Developer best practice should ensure that an HTTPS port is always used for web development, with externally signed certificates and an industry-standard level of encryption.

Single Sign-On (SSO) and Multi-Factor Authentication (MFA)

Basic authentication (user ID and password) passed the account and password details as visible parameters in URLs to simulate SSO, making it vulnerable to exploitation; the adoption of logon tokens and certificates to enable SSO to applications was therefore a game changer.

Kerberos tokens containing a user’s identity can be used for SSO to an on-premise SAP system, which passes user credentials as a cookie to generate an SAP Logon Ticket for logon to multiple other SAP systems. However, because cookies are vulnerable to exploitation, SAP Assertion Tickets are preferred as they are restricted to the target system only, and are passed as an HTTP header rather than a cookie.

SAML 2.0 has emerged as open standard for web-based authentication and authorisation. The identity provider only issues a logon token once the user’s identity has been confirmed, and this SAML 2.0 token is forwarded to the service provider hosting application. Use of SSL, encryption, restricted token validity etc mitigates against exploit.

Mobile and API development

API development means securely transferring packages of data between systems either via system-to-system RFC or webservices, and often through additional middleware or service mediation layers.

It requires an understanding the full journey of API, often with data packets that are transformed from the source system to a different format that can be received by the destination, as well as the identity tokens exchange such as SAML 2.0 to OAuth 2.0.

For REST (one of the most common webservices) development, OAuth 2.0 uses scopes to allow an application to access resource on other systems via web API.  A scope limits user access to applications so good design of scopes as part of the authorisation model is essential to ensure the right access level.

Browser compliance and cross-device

The latest browsers have ever-increasing security safeguards to mitigate against cyber security threats. Companies relying on browser emulation mode (i.e. emulating legacy releases such as IE 5) find that web applications that have run for years stop working in modern browsers such as Chromium or Edge Chromium, with unplanned development work required to secure code.

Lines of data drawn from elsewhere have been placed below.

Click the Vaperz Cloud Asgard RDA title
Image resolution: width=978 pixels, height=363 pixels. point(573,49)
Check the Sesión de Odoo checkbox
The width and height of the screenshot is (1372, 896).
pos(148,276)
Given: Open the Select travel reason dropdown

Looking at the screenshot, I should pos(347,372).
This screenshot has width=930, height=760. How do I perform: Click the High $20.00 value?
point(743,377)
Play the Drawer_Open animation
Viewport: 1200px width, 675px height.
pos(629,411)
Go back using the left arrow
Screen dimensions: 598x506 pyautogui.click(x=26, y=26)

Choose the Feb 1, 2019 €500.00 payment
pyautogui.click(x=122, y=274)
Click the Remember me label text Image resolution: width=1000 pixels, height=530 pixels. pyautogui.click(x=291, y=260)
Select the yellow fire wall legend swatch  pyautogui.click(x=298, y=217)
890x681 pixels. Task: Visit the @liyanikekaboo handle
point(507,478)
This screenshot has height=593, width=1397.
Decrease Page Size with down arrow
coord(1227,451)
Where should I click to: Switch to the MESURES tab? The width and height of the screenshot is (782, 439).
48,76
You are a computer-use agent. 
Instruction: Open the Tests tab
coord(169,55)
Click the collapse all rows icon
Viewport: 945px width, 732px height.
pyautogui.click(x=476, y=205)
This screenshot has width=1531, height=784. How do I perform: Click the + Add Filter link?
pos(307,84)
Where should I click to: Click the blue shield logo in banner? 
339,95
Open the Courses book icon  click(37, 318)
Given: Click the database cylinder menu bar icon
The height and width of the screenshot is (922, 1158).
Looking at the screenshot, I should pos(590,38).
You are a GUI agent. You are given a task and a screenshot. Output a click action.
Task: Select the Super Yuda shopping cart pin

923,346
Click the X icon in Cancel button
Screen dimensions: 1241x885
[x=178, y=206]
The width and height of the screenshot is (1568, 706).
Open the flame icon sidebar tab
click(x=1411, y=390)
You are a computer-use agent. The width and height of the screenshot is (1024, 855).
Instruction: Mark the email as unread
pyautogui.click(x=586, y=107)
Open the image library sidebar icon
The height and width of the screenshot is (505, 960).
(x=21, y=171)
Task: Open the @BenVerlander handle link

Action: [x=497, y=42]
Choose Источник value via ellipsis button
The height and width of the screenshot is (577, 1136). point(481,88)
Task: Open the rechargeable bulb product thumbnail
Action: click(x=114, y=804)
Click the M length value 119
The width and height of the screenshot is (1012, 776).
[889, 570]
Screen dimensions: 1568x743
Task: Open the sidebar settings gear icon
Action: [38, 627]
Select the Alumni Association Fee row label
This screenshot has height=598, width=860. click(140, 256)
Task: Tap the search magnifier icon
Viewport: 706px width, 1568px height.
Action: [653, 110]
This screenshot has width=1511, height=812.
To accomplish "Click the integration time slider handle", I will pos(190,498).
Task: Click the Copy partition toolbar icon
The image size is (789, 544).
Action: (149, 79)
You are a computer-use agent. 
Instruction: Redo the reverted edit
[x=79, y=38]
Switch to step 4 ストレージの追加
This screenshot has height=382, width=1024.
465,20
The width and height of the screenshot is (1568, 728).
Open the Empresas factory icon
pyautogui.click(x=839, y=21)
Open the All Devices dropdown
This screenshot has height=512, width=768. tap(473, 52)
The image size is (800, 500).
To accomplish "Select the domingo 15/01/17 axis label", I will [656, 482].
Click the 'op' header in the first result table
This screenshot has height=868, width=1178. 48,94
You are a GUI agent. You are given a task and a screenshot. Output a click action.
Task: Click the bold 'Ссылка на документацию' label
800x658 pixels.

Mobile development adds another element with offline data stored on-device, which enables an application to continue where it left off if a network connection is lost. ‘Offline OData’ and similar techniques for achieving this require developers to ensure only the minimum amount of data is stored on-device (to keep the process as secure as possible), and to manage the ‘sync point’ so that once a connection is restored data can be uploaded / synched securely back to its source.

Continuous integration/delivery/deployment

Enterprises strive for ’agile project’ delivery which enables faster development lifecycle times without compromising on quality or security. The automation of the DevOps lifecycle (via continuous integration, delivery and deployment pipelines for code peer reviews, builds, deployment, testing, approvals, development to production migration lifecycles) triggers the moment the developer checks code into a code repository.

Code scan tools such as Onapsis and SonarQube can be integrated as part of a DevSecOps pipeline to scan code for secure coding best practices, flagging vulnerabilities across diverse code bases from ABAP to XML.

However, there are pitfalls. Often the code scans are optimised to the latest code version and a line of legacy code can be flagged as a risk. To avoid large numbers of false positives, thresholds need to be configured to ignore or set a warning for code that is secure but written using an obsolete technique. The alerts will help to evolve better coding standards across development teams to minimise DevSecOps breaches.

More of the same

Keeping coding secure has always presented challenges. Most of these have been overcome with a combination of technology and human expertise – a model that should be continued.